An Introduction of Degrees of Freedom In Machine Learning and Statistics.

Original article was published on Deep Learning on Medium


An Introduction of Degrees of Freedom In Machine Learning and Statistics.

Importance of Degrees of Freedom In Machine Learning and Statistics.

INTRODUCTION

Degrees of freedom is an important concept from statistics and Data Science(like Machine Learning).

It is often employed to summarize the number of values used in the calculation of a statistic, such as a sample statistic or in a statistical hypothesis test.

In statistics, the number of degrees of freedom is the number of values in the final calculation of a statistic that are free to vary.

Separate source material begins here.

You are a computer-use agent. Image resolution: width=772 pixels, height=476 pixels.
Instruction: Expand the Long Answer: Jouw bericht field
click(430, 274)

In short, It represent the number of points of control of a system, model, or calculation.

Each independent parameter that can change is a separate dimension in a d-dimensional space that defines the scope of values that may influence the system, where the specific observed or specified values are a single point in that space.

Mathematically, the degrees of freedom is often represented using the Greek letter nu, which looks like a lower-case “v”.

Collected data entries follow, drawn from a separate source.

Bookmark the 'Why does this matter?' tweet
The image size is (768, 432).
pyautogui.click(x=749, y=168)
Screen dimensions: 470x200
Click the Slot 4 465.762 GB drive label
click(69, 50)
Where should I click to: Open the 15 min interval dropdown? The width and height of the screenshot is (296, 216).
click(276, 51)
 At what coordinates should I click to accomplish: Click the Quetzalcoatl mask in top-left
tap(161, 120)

It may also be abbreviated as “d.f” or simply “df”.

Degrees of Freedom in Machine Learning

Degrees of Freedom in Statistics

Degrees of Freedom in Statistics

In statistics, the degrees of freedom is the number of values used in the calculation of a statistic that can change.

Degrees of freedom: Roughly, the minimum amount of data needed to calculate a statistic. More practically, it is a number, or numbers, used to approximate the number of observations in the data set for the purpose of determining statistical significance. –Jason Brownlee

degrees of freedom = number of independent values — number of statistics

Most commonly used formula is:

df=N-1

For example :-

If we have 100 independent samples and we want to calculate a statistic of the sample, like the mean. All 100 samples are used in the calculation and there is one statistic, so the number of degrees of freedom for the mean, in this case is calculated as:

df=N-1

df=99

Degrees of freedom is very important in data distributions and Statistical Hypothesis Test.

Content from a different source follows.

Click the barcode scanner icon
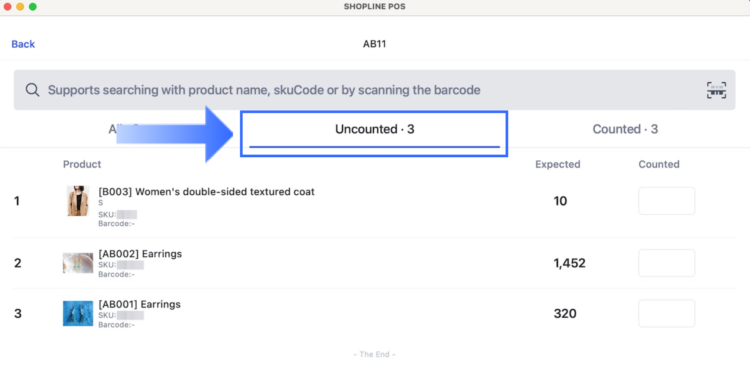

Degrees of Freedom in Machine Learning

In predictive modeling, the degrees of freedom often refers to the number of parameters in the model that are estimated from data.

Let’s learn it with the example of Linear Regression.

Let’s consider a two variable linear regression.

yhat = x1 * beta1 + x2 * beta2

This linear regression model has two degrees of freedom because there are two parameters in the model that must be estimated from a training dataset. Adding one more variable to the data would add one more degree of freedom for the model.

model degrees of freedom = number of parameters estimated from data

It is common to describe the complexity of a model fit from data based on the number of parameters that were fit.

There are many other regression concepts where we used the degrees of freedom.

It is also used in Deep learning Neural Network.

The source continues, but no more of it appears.